Когда я держу в ладонях обожжённую глиняную дощечку шумерских строителей, словно ощущаю сквозняк четырёхтысячелетней давности. Шумер не знал стёкла, в проёмах стояли решётки из обожжённых глиняных прутьев, обмазанных гудроном. Проницаемость для света была минимальна, зато жар нагревал помещение умеренно, а пыль скотоводческих окраин оставалась наружу. Такой проём называли «ittu», перевод — «просвет дома». Стекло встречает […]
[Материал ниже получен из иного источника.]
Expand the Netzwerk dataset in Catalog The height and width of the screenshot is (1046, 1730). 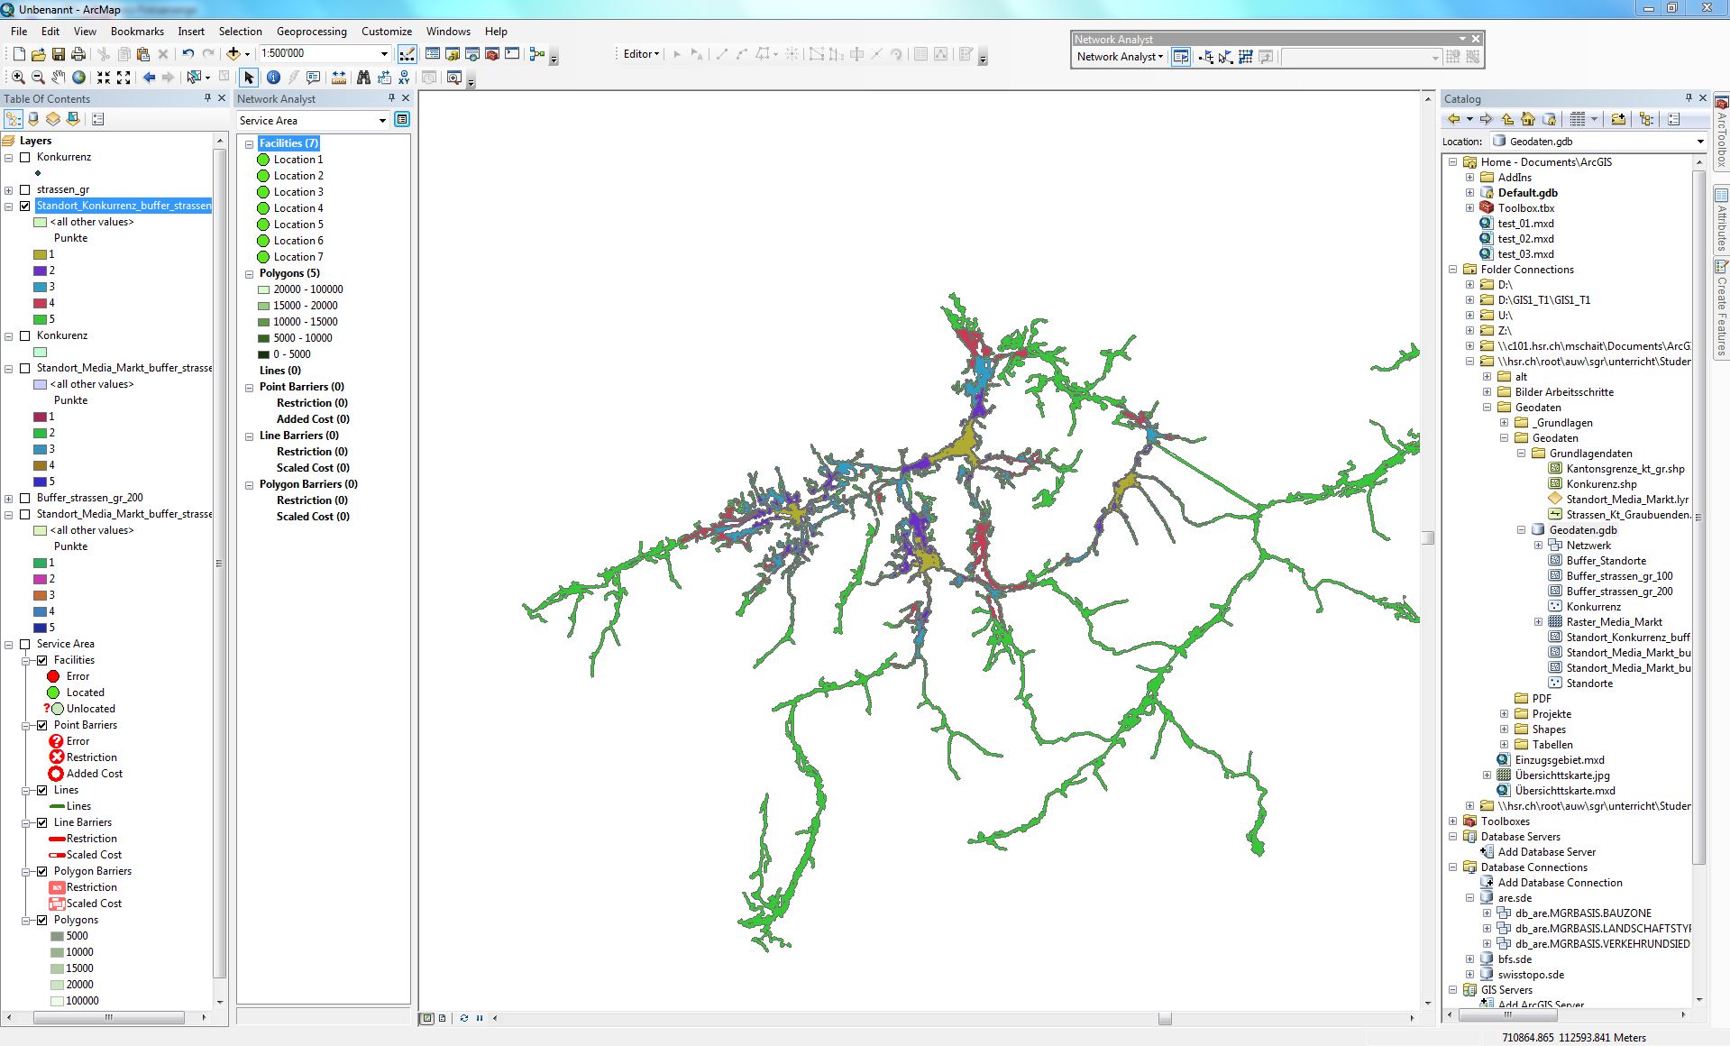pos(1539,546)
Когда я держу в ладонях обожжённую глиняную дощечку шумерских строителей, словно ощущаю сквозняк четырёхтысячелетней давности. Шумер не знал стёкла, в проёмах стояли решётки из обожжённых глиняных прутьев, обмазанных гудроном. Проницаемость для света была минимальна, зато жар нагревал помещение умеренно, а пыль скотоводческих окраин оставалась наружу. Такой проём называли «ittu», перевод — «просвет дома».
Стекло встречает свет
Первая шлифованная пластина песочно-зелёного стекла, найденная мною в Александрии, отразила полуденный луч, словно призывая к перемене бытовых привычек. Римляне подхватили идею: в Помпеях обнаружены фрамуги, где стекло закреплялось свинцовым путем. Тоньше, чем щит седого легионера, такая пластина весила совсем немного, но стоила десятую часть дома. В элитных виллах оконный проём носил имя «fenestra splendens» — мерцающее отверстие.
Средневековые розы
Готические соборы подарили миру окно-роза. Я поднимался на леса Нотр-Дама и видел, как мастера вкладывают в свинцовую арматуру крошечные клёцки цветного стекла, называемого «кроцидол» (от греч. «крошить»). При солнечном касании святая геометрия витража превращалась в калейдоскоп, наполняя нефы богословской радугой. Благодаря монастырским записям XI века известно имя зодчего, введшего слово «окно» в восточнославянскую речь — Пётр Суздальский, адаптировавший скандинавское «vindauga» — «глаз ветра».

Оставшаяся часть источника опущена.